- SOURCE:

## begin

The UCI Trials World Championships are the world championship events in trials organised by the Union Cycliste Internationale (UCI), the governing body of world cycling. The first three finishers in each category are awarded gold, silver, and bronze medals. The winner of each category is also entitled to wear the rainbow jersey in events in that category until the following year's World Championships.

==History==
The UCI Trials World Championships were held for the first time in 1986. Until 1999 they were held separately from the UCI World Championships in other cycling disciplines. From 2000 to 2016 they were combined with the world championships in other mountain-biking disciplines and run as the UCI Mountain Bike & Trials World Championships. Beginning in 2017, the UCI world championships in trials will be held as part of the newly created UCI Urban Cycling World Championships, which will also include the UCI world championships in freestyle BMX and cross-country eliminator.

## end

- LISTING:
## begin

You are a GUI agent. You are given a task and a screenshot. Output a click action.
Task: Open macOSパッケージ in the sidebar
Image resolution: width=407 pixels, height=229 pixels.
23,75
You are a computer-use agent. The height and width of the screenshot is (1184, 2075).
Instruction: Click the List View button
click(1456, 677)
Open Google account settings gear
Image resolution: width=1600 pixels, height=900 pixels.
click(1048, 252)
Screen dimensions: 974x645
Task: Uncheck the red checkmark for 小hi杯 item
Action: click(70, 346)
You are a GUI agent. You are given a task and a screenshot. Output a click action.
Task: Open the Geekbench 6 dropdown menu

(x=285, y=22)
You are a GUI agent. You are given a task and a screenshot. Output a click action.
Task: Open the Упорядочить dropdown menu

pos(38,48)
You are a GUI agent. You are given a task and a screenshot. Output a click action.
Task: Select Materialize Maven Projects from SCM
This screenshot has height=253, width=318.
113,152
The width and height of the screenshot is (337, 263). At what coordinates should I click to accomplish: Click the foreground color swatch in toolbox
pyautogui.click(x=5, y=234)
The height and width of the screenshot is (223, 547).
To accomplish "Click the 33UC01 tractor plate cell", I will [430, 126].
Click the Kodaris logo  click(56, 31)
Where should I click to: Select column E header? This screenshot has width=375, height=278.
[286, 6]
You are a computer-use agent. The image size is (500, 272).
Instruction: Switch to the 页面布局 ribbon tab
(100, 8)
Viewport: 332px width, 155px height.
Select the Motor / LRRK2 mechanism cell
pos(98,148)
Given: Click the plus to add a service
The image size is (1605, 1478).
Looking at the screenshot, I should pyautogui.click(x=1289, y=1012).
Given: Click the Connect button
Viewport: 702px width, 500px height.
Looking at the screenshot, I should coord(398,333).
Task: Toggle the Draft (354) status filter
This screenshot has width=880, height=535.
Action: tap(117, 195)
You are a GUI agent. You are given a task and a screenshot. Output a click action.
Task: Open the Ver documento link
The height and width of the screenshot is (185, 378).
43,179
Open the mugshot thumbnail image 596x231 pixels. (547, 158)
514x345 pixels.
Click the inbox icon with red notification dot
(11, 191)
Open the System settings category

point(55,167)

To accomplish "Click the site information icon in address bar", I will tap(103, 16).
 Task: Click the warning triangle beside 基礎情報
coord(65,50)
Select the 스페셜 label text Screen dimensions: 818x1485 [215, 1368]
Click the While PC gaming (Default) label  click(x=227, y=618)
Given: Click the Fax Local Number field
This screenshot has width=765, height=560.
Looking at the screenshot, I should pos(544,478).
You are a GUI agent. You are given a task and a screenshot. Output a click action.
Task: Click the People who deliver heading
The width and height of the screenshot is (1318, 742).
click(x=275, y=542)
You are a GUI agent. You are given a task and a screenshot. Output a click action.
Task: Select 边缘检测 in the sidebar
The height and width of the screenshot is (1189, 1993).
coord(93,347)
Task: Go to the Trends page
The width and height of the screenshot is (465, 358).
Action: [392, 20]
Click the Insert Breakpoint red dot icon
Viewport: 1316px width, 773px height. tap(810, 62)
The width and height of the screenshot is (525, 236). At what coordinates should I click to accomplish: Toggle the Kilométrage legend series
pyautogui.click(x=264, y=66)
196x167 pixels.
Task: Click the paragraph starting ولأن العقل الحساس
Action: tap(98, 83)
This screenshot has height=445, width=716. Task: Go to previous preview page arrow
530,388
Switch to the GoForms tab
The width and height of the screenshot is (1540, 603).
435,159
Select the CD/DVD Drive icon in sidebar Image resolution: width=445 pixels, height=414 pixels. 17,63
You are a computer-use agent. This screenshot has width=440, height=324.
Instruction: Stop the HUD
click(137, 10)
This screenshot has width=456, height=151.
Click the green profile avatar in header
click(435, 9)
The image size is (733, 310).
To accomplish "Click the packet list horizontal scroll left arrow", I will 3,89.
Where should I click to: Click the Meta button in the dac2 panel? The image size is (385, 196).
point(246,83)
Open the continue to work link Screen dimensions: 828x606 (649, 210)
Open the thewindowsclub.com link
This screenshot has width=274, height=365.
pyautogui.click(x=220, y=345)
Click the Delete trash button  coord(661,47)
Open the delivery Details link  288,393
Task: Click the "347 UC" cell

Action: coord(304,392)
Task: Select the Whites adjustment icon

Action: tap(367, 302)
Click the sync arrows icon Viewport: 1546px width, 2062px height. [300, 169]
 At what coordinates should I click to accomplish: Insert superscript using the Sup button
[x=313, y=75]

## end

- PROBLEMS AND TASKS:
1. According to the UCI trials passage, in what year were the UCI Trials World Championships first held?
2. Please put the lines of the records from the line holding "This screenshot has width=456, height=151." to the line holding "I will 3,89.", inclusive, into a numbered list, leaving out any blank lines.
The UCI trials passage and the records are unrelated material.

- SOLUTIONS FOR EACH TASK:
1. 1986

2.
1. This screenshot has width=456, height=151.
2. Click the green profile avatar in header
3. click(435, 9)
4. The image size is (733, 310).
5. To accomplish "Click the packet list horizontal scroll left arrow", I will 3,89.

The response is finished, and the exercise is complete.